4. Rodon was his usual shaky, crappy self: 5 IP, 6 H, 2 R, 2 ER, 4 BB, 3 K. He got saved by three double plays before turning the ball over for 12 outs from Mark Leiter Jr., Tim Hill, Yerry De los Santos and Bednar. If the Yankees reach the playoffs, Rodon is going to be their No. 2 starter because service time and money owed are the first two factors in determining status and playing time with the Yankees, then comes actual performance. As I wrote before Wednesday’s game, no Yankees fans should ever feel confident with Rodon taking the ball in a big game, and he showed again on Wednesday why that is.

5. The offense got the go-ahead, pinch-hit blast from Paul Goldschmidt in the seventh inning.
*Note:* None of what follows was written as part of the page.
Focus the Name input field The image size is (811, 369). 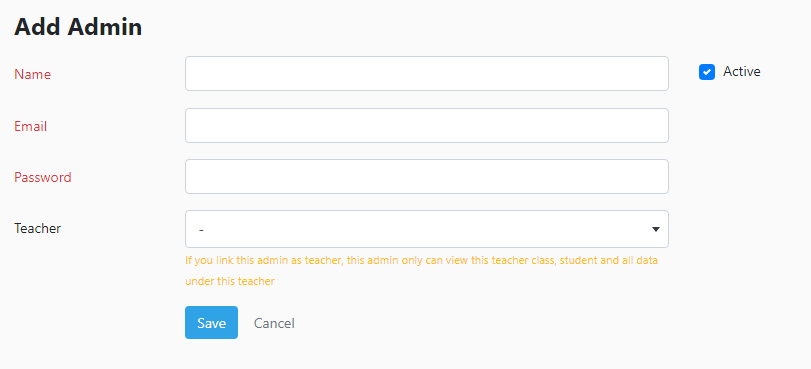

Goldschmidt can’t start against righties, but he certainly can come off the bench once a right-handed starter is removed from the game and a guaranteed at-bat against a left-hander is available. After botching an opportunity to give Goldschmidt an at-bat against a lefty on Monday (and instead, used him against a righty), Boone figured out how the three-batter minimum rules of the game work in time to use Goldschmidt correctly on Wednesday.

“I just try to be ready just like I would my first at-bat,” Goldschmidt said. “Fortunate to be able to get the job done today.”

6. My current bullpen pecking order in terms of trust:

Luke Weaver
David Bednar
Yerry De los Santos
Mark Leiter Jr.
Tim Hill
Brent Headrick
Camilo Doval
Devin Williams

Hill is kind of unfairly placed there because he is awesome and I have the utmost trust in him if the third out of an inning is needed against a lefty or there is a two-lefty-lane coming up or a ground ball or double play is needed.

7. Aaron Judge needs to be able to throw the ball soon and needs to be able to play the outfield soon because the Yankees can’t afford to keep sitting Giancarlo Stanton. When you have Anthony Volpe and Austin Wells in your lineup daily, Jazz Chisholm slumping, Judge trying to get back to his March through mid-June self and the streakiness of Trent Grisham and Ben Rice, you can’t not play Stanton. Stanton was in the zone before being forced to the bench with Judge at designated hitter, so I’m sure he will be nice and cooled off when he returns to playing every day.

8. Fortunate, indeed. The win over the Rangers is the biggest of the season to date (since every win moving forward is the biggest of the season to date) because not only did it stop the losing streak at five, but it prevented the Yankees from falling out of the playoff picture completely, and most importantly, it gives them the head-to-head tiebreaker over the Rangers for the season, which very well could determine whether the Yankees reach the postseason or not.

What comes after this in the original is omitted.